## Records of text and element pointing
* * * * * * *

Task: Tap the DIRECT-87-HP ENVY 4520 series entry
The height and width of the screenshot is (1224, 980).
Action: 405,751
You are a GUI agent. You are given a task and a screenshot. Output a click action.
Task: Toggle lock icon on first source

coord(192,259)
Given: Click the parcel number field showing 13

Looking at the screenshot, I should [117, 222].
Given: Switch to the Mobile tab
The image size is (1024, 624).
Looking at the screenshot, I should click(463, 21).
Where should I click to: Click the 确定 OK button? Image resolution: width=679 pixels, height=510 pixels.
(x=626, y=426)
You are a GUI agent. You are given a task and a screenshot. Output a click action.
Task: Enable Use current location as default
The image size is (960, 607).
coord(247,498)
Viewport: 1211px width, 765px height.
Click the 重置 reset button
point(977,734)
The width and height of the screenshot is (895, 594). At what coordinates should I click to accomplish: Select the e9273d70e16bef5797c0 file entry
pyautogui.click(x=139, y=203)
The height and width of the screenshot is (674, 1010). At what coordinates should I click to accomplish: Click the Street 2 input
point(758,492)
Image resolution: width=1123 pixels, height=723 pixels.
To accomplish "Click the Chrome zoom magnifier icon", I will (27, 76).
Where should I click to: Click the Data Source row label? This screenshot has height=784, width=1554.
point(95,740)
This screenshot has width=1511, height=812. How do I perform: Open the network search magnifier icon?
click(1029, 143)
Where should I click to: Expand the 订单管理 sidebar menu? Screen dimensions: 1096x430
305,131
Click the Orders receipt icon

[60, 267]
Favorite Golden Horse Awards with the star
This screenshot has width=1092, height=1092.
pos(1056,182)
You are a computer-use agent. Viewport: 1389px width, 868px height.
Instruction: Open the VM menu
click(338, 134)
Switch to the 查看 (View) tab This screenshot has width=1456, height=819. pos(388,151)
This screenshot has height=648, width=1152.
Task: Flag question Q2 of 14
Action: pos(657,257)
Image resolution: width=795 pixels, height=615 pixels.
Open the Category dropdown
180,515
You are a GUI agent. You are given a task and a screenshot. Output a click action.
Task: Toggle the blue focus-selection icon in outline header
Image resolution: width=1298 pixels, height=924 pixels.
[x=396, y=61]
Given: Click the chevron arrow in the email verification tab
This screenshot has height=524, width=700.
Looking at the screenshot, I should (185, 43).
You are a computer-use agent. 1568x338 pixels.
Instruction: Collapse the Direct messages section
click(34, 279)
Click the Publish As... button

* * * * * * *

## WHAT IS EXPECTED
Retype all of the records above exactly, line for line.

## WRITTEN RESPONSE
Task: Tap the DIRECT-87-HP ENVY 4520 series entry
The height and width of the screenshot is (1224, 980).
Action: 405,751
You are a GUI agent. You are given a task and a screenshot. Output a click action.
Task: Toggle lock icon on first source

coord(192,259)
Given: Click the parcel number field showing 13

Looking at the screenshot, I should [117, 222].
Given: Switch to the Mobile tab
The image size is (1024, 624).
Looking at the screenshot, I should click(463, 21).
Where should I click to: Click the 确定 OK button? Image resolution: width=679 pixels, height=510 pixels.
(x=626, y=426)
You are a GUI agent. You are given a task and a screenshot. Output a click action.
Task: Enable Use current location as default
The image size is (960, 607).
coord(247,498)
Viewport: 1211px width, 765px height.
Click the 重置 reset button
point(977,734)
The width and height of the screenshot is (895, 594). At what coordinates should I click to accomplish: Select the e9273d70e16bef5797c0 file entry
pyautogui.click(x=139, y=203)
The height and width of the screenshot is (674, 1010). At what coordinates should I click to accomplish: Click the Street 2 input
point(758,492)
Image resolution: width=1123 pixels, height=723 pixels.
To accomplish "Click the Chrome zoom magnifier icon", I will (27, 76).
Where should I click to: Click the Data Source row label? This screenshot has height=784, width=1554.
point(95,740)
This screenshot has width=1511, height=812. How do I perform: Open the network search magnifier icon?
click(1029, 143)
Where should I click to: Expand the 订单管理 sidebar menu? Screen dimensions: 1096x430
305,131
Click the Orders receipt icon

[60, 267]
Favorite Golden Horse Awards with the star
This screenshot has width=1092, height=1092.
pos(1056,182)
You are a computer-use agent. Viewport: 1389px width, 868px height.
Instruction: Open the VM menu
click(338, 134)
Switch to the 查看 (View) tab This screenshot has width=1456, height=819. pos(388,151)
This screenshot has height=648, width=1152.
Task: Flag question Q2 of 14
Action: pos(657,257)
Image resolution: width=795 pixels, height=615 pixels.
Open the Category dropdown
180,515
You are a GUI agent. You are given a task and a screenshot. Output a click action.
Task: Toggle the blue focus-selection icon in outline header
Image resolution: width=1298 pixels, height=924 pixels.
[x=396, y=61]
Given: Click the chevron arrow in the email verification tab
This screenshot has height=524, width=700.
Looking at the screenshot, I should (185, 43).
You are a computer-use agent. 1568x338 pixels.
Instruction: Collapse the Direct messages section
click(34, 279)
Click the Publish As... button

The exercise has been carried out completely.